Nuestro optimismo es más bien el de: mi padre es Dios, que me ama con locura y mi Padre tiene un plan. Y esto, a pesar de mi resistencia a esos planes, que son buenísimos, aunque no siempre sepa entenderlos a la primera… 

Pues hoy leemos en el Evangelio, que los discípulos fueron dóciles, siguieron las instrucciones y dieron los frutos de su labor. Comenta el evangelista:

“Ellos salieron a predicar la conversión, echaban muchos demonios, ungían con aceite a muchos enfermos y los curaban”

(Mc 6, 12-13).

CON ALZHEIMER ESPIRITUAL

Pues ya está, prueba superada, pero por ahora… Porque ellos sufrían esa misma enfermedad que padecemos nosotros, que lamentablemente padecemos de ese Alzheimer espiritual que nos hace olvidar todas las veces que Dios nos ha tendido la mano y nos ha sacado del apuro. 

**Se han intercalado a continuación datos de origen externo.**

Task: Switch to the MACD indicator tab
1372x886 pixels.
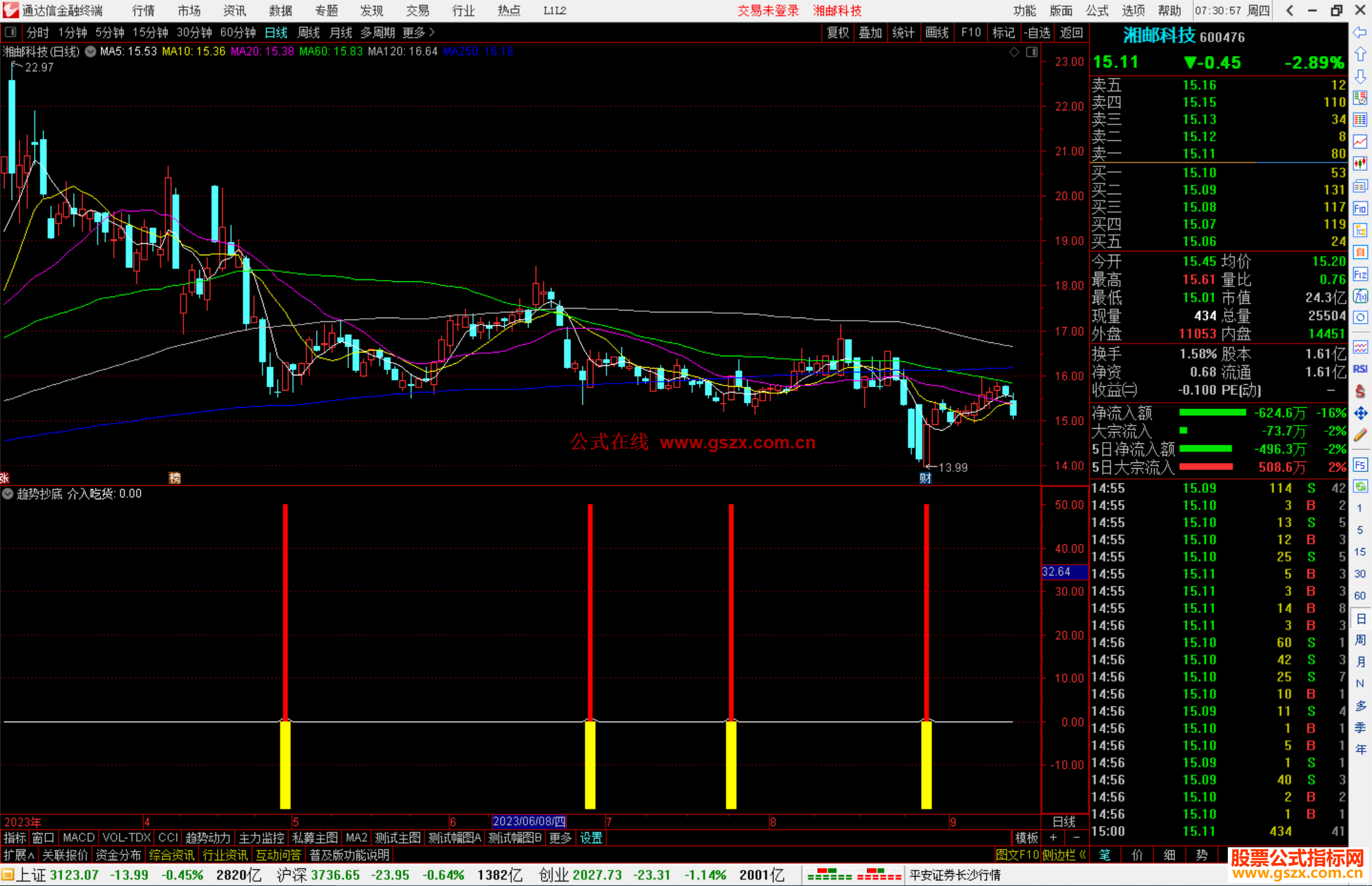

Estos discípulos tenían motivos, más que suficientes para vivir con la seguridad de que mientras estuviesen junto a Dios, nada había que temer. Pero en el momento malo, cuando se encuentran de frente con la Cruz de Jesús, salieron todos corriendo como chiripa…Bueno, todos menos uno. 

Y es que la teoría la conocían a la perfección, es que había motivos más que suficientes para confiar. Pero una cosa es poner todo eso en práctica al momento de la prueba. 

ABANDONARNOS EN MOMENTOS DE ANGUSTIAS

Por eso, aprovechemos este rato de oración para renovar nuestro abandono en los planes de Dios y a pedirle que nos dé ese don del agradecimiento, un agradecimiento que nazca del recordar cuántas veces Dios nos ha ayudado. 

Nosotros también tenemos razones, motivos más que suficientes para creer. 

Y te pedimos disculpas, Señor, por todas esas veces que nuestro Alzheimer espiritual nos hace olvidar que nos has sacado de apuros una y otra vez. Y siempre antes, más y mejor. 

Vamos a pedirle este favor también a nuestra Madre, la Santísima Virgen de Guadalupe, porque para que Juan Diego confiara en ella, le dio un argumento que lo dejó completamente desarmado, y que también a nosotros nos ayuda muchísimo, nos da una tremenda tranquilidad. Porque le dijo:

“¿Acaso no estoy yo aquí que soy tu madre?


Citas Utilizadas

1 R 2, 1-4. 10-12

1 Cro 29

Mc 6, 7-1

Jb 1, 21; 2,10

Forja, p. 284

 

 

Reflexiones

¡Señor, ayúdame! Tú sabes mi plan, sabes a lo que puedo resistir en esos momentos de angustia.

Que pueda tener la confianza y abandono pleno en tu infinita sabiduría.